Nextel also carefully targeted the Senate's powerful telecommunications subcommittee. It retained the firms of two former aides to the panel's chairman, Sen. Conrad Burns (R-Mont.); the Giacometto Group LLC's Leo A. Giacometto; and Capitol Coalitions Inc.'s Brett Scott. Scott's partner, Amy R. Mehlman, is the sister-in-law of Kenneth B. Mehlman, President Bush's campaign manager.
With so large a contingent, Nextel had to establish a hierarchy. To coordinate the team's efforts, it assigned Harbour Group's Johnson along with Alexander Strategy Group's Terry Haines. Haines, a former aide to Rep.

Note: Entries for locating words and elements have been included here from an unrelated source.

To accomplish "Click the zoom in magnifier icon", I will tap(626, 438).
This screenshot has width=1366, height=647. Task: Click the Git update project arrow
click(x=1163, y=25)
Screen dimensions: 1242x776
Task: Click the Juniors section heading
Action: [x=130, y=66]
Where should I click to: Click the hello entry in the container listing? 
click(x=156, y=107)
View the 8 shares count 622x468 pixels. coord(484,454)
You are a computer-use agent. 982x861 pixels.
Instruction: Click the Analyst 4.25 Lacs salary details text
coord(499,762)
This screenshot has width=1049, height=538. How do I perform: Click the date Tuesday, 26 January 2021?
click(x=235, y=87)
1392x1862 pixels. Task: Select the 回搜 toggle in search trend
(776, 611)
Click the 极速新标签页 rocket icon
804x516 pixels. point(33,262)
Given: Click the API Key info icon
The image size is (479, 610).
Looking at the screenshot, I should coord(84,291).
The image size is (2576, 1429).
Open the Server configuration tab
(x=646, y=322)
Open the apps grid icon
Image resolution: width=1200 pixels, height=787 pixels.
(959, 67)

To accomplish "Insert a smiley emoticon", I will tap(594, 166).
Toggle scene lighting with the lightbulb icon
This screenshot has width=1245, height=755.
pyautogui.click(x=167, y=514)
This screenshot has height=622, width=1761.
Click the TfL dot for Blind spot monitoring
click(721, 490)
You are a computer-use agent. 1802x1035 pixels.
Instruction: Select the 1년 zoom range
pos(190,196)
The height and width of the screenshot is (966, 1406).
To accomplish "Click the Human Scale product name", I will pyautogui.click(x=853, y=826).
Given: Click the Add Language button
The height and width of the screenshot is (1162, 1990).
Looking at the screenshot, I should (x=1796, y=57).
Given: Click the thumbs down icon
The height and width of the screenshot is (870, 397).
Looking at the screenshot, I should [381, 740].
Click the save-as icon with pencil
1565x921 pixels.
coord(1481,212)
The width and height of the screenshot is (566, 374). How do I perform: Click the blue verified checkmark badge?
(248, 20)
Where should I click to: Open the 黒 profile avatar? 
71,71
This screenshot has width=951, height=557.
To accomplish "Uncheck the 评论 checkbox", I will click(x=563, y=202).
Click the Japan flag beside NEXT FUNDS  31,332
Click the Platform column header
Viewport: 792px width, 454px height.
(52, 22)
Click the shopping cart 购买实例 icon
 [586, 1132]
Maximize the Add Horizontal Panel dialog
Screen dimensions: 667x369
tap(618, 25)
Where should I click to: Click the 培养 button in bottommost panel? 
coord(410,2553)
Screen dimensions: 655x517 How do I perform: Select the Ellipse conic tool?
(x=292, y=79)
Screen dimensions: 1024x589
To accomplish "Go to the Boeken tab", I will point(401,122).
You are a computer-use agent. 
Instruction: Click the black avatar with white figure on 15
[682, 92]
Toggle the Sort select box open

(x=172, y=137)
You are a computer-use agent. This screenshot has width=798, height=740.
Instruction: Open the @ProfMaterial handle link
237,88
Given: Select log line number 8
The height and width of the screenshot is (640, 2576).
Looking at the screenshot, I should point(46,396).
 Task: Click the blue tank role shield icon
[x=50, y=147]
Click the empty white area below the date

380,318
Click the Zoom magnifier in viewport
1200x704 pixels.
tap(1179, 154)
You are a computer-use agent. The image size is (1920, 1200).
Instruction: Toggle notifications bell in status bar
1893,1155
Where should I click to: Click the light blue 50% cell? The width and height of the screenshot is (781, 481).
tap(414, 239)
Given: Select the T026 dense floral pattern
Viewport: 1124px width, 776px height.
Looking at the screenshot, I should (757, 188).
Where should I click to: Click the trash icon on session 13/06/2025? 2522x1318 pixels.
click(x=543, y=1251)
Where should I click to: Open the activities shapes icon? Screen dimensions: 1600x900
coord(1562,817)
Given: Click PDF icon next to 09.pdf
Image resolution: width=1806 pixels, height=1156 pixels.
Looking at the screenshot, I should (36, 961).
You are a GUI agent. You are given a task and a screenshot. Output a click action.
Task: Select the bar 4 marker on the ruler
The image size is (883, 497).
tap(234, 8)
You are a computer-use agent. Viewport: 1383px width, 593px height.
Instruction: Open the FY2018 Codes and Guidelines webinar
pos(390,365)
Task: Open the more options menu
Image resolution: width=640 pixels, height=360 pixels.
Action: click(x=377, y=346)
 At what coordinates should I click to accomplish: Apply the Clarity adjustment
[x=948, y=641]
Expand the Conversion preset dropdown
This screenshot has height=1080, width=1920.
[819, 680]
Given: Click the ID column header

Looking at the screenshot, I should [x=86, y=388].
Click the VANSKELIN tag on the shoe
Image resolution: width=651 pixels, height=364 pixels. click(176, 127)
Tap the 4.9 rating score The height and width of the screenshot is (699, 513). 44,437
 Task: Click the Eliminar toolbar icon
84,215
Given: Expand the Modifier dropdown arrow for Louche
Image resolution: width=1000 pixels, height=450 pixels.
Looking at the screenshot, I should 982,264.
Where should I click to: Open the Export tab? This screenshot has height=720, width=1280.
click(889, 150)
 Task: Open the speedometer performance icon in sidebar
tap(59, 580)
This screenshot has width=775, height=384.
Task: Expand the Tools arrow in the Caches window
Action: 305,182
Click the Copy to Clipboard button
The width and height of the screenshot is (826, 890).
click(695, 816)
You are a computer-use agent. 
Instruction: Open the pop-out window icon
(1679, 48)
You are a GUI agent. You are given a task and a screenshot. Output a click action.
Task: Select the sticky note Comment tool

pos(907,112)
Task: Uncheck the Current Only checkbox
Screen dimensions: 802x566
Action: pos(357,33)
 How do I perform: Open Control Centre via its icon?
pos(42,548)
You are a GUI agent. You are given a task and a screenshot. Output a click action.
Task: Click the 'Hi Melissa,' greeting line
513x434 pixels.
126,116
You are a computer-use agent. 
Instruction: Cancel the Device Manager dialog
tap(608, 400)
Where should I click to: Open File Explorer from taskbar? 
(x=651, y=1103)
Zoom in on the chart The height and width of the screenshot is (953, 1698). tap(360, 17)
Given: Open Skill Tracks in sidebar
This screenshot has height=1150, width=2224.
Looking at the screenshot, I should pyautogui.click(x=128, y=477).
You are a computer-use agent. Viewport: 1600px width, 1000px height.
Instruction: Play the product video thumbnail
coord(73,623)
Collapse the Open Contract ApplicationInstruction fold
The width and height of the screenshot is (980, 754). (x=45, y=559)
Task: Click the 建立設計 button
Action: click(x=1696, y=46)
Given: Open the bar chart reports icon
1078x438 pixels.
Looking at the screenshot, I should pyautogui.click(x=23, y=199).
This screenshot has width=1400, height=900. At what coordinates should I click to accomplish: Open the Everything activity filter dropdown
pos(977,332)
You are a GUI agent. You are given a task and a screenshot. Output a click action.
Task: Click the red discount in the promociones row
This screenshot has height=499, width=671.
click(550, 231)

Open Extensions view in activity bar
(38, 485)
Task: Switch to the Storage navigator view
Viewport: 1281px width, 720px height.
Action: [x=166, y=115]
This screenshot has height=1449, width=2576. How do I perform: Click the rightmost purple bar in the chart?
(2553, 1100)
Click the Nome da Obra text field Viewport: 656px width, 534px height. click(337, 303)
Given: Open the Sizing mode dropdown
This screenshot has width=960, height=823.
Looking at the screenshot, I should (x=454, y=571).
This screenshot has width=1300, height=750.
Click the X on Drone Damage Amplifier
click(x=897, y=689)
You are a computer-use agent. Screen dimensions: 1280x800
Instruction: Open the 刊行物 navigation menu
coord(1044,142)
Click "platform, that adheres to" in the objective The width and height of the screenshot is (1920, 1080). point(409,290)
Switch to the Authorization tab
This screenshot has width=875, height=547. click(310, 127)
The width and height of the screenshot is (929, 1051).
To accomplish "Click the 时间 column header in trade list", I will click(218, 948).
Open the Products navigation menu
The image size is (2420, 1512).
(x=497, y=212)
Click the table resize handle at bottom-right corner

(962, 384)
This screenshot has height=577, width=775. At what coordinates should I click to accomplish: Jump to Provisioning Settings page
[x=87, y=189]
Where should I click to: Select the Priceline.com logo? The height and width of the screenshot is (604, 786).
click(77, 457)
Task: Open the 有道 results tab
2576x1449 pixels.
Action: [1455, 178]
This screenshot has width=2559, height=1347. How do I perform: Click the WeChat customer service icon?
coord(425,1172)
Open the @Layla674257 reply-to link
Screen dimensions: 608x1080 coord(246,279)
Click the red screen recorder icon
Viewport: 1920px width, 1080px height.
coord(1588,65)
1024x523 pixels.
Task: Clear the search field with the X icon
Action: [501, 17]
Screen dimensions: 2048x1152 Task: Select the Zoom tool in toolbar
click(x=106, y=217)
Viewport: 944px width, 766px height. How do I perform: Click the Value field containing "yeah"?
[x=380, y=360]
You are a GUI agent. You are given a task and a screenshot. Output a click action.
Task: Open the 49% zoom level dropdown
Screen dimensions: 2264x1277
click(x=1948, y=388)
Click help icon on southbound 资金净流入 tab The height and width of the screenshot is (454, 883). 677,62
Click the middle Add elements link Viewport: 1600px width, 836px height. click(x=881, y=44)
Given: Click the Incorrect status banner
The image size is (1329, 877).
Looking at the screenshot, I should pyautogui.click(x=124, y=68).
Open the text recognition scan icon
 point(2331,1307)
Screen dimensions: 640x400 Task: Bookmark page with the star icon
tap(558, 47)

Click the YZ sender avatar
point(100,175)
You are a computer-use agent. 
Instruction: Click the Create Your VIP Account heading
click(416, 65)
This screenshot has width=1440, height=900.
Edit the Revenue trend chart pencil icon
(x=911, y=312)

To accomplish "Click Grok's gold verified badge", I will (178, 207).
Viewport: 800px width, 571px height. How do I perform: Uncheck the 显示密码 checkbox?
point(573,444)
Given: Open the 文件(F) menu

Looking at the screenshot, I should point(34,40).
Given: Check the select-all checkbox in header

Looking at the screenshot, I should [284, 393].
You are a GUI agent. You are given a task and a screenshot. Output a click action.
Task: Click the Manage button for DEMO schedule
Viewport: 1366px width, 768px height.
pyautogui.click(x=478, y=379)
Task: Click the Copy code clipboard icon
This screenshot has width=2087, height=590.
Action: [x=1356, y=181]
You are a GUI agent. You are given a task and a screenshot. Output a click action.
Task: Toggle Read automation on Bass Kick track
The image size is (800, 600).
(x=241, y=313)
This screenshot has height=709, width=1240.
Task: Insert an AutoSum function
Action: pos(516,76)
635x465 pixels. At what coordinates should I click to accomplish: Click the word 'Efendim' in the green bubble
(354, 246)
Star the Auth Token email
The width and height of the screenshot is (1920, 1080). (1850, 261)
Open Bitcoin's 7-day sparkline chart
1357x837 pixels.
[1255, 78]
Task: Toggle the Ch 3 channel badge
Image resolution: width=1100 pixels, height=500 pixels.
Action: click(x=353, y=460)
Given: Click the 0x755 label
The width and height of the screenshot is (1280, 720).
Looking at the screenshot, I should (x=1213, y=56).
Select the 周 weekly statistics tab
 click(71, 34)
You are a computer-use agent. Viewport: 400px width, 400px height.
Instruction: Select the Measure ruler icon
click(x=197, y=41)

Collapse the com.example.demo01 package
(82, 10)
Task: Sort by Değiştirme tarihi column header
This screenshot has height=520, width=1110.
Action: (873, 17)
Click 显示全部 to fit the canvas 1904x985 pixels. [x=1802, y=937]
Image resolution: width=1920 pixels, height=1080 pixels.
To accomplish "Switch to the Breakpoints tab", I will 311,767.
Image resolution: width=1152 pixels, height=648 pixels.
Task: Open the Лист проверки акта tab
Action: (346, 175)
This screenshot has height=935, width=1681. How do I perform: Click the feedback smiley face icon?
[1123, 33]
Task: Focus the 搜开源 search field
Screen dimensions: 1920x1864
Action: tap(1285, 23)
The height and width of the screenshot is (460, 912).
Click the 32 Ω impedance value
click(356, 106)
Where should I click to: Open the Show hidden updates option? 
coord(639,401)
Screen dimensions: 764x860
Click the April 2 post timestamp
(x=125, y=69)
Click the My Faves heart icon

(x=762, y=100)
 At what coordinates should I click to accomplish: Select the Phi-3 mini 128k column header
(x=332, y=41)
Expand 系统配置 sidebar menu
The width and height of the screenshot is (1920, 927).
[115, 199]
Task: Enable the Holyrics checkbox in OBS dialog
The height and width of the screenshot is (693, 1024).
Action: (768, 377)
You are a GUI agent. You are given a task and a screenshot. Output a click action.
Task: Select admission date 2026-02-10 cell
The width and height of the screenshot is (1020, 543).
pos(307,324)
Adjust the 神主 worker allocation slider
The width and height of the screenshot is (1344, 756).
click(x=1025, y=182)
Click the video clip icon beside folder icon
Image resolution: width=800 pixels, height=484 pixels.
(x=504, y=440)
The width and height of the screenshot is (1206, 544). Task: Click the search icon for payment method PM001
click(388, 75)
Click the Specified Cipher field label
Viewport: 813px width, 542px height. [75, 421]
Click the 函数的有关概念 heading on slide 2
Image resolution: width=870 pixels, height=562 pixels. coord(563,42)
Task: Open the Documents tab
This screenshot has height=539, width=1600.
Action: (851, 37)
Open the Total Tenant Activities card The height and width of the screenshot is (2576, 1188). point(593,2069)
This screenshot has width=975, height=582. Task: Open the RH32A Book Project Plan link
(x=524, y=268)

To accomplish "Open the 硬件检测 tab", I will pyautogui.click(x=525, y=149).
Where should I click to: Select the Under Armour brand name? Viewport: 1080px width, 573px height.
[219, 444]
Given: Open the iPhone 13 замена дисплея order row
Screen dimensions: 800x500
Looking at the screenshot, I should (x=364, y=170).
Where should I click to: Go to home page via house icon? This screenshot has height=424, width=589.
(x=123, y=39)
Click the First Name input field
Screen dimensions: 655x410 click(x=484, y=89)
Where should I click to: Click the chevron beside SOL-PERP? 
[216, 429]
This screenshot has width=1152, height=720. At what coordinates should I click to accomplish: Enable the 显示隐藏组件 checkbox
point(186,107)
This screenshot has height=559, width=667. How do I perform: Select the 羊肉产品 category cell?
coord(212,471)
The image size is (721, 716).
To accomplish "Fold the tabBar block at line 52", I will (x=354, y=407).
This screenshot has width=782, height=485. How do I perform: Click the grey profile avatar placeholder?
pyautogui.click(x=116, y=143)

Michael G. Oxley (R-Ohio), and his partner Ed Buckham, a former top aide to House Majority Leader Tom DeLay (R-Tex.), often pair up with the Democrats at Harbour Group to give lobbying campaigns bipartisan coverage.
Nextel believes it has enough lobbyists to defend itself on the airwaves issue and to take on others as well. But it does not underestimate the difficult road it still must travel.
"Nextel is fully aware of the lobbying power of our opposition. They are unbelievably well funded and they have long relationships" in Washington, Horner said. "When you're fighting the entire cellular industry, that's a formidable challenge."